### Excerpt provided
__________________________________________________
This past week, I finally found and watched The Final Girls, which I had been dying to see for a while.

Upon locating that last RedBox that was saving a copy of the movie for me, I was ecstatic. I’d really enjoyed the trailer and was intrigued by the official synopsis. I was fairly confident that this film was going to be both a spoof and homage to the slasher genre. In other words, I figured that this movie was going to be another The Cabin in the Woods, or a slasher version of Shaun of the Dead. I don’t think I was wrong to think that, given the clear effort on the part of the film’s marketing campaign. A lot of the early reviews suggested that the film had promise, and so I allowed myself to get hyped.

(Here be spoilers.)


The movie has a fun, intriguing plot: what happened if you got sucked into a slasher movie? That’s just what happens to Max and her friends, Duncan, Gertie, Chris, and Vicki. During a showing of her late mother’s most famous movie, Camp Bloodbath, Max and her friends find themselves inexplicably transported into the world of the movie. Despite their presence, the film progresses as planned, with a masked killer on the loose and camp counselors dropping like flies. Max and the gang try to save the counselors—hippie Mimi, new-wave-obsessed Blake, slutty Tina, dumb jock Kurt, bad-ass Paula, and Amanda, the on-screen alter ego of Max’s mother Nancy. Max and her friends must figure out a way to defeat the killer, escape the movie, and maybe save her mother, who was meant to die a splashy, gory death.


But I’m disappointed to say that this was not the film I wanted it to be. Not even close. It had its good and bad points, but the bad far outweighed the good. To be perfectly honest, I don’t think that The Final Girls was the movie it wanted to be.

First, the good.

I really liked the premise. It was an imaginative and novel way for the characters to explore slasher flick tropes. What better way to poke fun at the inherent ridiculousness of slashers than throw a bunch of “normal” characters in with walking, talking slasher stereotypes? A lot of the film’s humor came from such interactions. The dialogue in the slasher is just as bad as you want it to be. Max and her friends regularly hear foreshadowing music and see sepia tones during flashbacks, but the counselors don’t seem to notice. And I loved how Max and her friends figure out that the “movie” repeats every 92 minutes, so that when they mess up their first meeting with the counselors, they just wait a little while and try again.
__________________________________________________
[Saved entries]
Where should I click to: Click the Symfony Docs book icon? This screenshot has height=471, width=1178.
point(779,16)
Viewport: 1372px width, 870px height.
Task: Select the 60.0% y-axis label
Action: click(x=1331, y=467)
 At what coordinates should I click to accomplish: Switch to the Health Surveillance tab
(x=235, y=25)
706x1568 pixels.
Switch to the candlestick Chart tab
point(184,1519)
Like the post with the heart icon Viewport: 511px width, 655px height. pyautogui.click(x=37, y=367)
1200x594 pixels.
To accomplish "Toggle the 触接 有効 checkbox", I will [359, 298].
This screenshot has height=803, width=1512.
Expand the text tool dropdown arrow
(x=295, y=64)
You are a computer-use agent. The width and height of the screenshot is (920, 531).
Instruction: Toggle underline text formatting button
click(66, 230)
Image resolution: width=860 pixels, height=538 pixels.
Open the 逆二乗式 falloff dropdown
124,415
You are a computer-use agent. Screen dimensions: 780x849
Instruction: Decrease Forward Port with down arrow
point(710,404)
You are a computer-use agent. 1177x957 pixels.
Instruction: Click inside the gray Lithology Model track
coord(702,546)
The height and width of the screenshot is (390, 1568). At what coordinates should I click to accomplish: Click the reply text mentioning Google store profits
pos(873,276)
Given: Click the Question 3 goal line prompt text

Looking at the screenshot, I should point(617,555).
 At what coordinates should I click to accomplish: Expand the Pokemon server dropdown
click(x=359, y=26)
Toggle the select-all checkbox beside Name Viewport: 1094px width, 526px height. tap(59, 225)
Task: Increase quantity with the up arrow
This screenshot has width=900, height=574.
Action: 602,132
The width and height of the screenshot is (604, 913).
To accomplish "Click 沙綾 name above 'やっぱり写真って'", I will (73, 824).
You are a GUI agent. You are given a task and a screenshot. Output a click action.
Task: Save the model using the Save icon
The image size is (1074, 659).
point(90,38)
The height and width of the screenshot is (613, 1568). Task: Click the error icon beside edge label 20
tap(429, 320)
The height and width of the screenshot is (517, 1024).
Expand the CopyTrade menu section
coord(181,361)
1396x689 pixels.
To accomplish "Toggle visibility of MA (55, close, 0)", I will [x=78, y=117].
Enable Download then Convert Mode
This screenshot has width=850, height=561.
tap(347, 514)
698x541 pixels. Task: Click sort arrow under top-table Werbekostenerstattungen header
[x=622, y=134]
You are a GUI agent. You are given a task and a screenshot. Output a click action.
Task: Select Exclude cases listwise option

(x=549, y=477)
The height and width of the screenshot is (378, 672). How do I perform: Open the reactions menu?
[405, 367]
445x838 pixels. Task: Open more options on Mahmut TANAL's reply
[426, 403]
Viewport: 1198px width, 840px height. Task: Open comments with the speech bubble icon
__________________________________________________
### Aim of the exercise
Answer these questions from the review of The Final Girls:
(a) Where did the writer locate a copy of the movie?
(b) What is the title of Max's late mother's most famous movie?
(c) How often do Max and her friends find that the "movie" repeats?
You won't need the items for anything here.

### Written answer
(a) At a RedBox.
(b) Camp Bloodbath.
(c) Every 92 minutes.